The N9 shipped when it did because the teams working on the successor project had been pulled back to support the N9, and Elop arrived to find a company betting its future on a new platform that had almost no existing third party support and which wouldn't have any follow-up hardware for another 2 years. Google has no incentive to work with Nokia rather than the existing vendors who'd staked themselves to Android, the other competing platforms at the time were basically all tied to a single vendor, but Microsoft wanted a recognisable brand name and would throw engineering resources at supporting them. With hindsight it obviously didn't work, but Meego as a competitive platform was already dead even without heading in the Microsoft direction.
It's funny that these conversations always focus on Elop and not all the decisions already made by the time he showed up. Maemo bring rebased on Qt at the insistence of the Series 60 team so there could be a transition story from S60 to Linux delayed software development significantly, and the merge with Moblin was ultimately entirely unnecessary churn.
It's a convenient story to blame Nokia's failure on Elop and Microsoft, but in the timeline where that transition didn't happen we'd still look back at the N9 as the last gasp of a giant that failed to adapt to the changing market fast enough. The N9 came out almost 4 years after the iPhone - the Pre had landed two years earlier and even so had failed to gain sufficient market support to survive, and HP killed WebOS a few months after the N9 shipped. In 2011 momentum was entirely with iOS and Android. If the N9 had shipped in 2009 they might have had a chance. Instead, the N900 was shipped in limited company quantities with woefully uncompetitive hardware.
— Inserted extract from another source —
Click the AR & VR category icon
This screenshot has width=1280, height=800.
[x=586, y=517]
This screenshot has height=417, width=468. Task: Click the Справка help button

It's 2011. Faced with an ecosystem that has changed massively in the past 4 years that's destroyed your high end market and is threatening your medium and low end market, and given the choice between an (absolutely beautiful!) in-house platform with no killer apps and two years before you can ship a successor, and the opportunity to tie up with a dominant OS vendor who'll prioritise your brand and provide engineering support and make it possible to churn out several new high end devices in that two year timeframe, which seems like the better choice?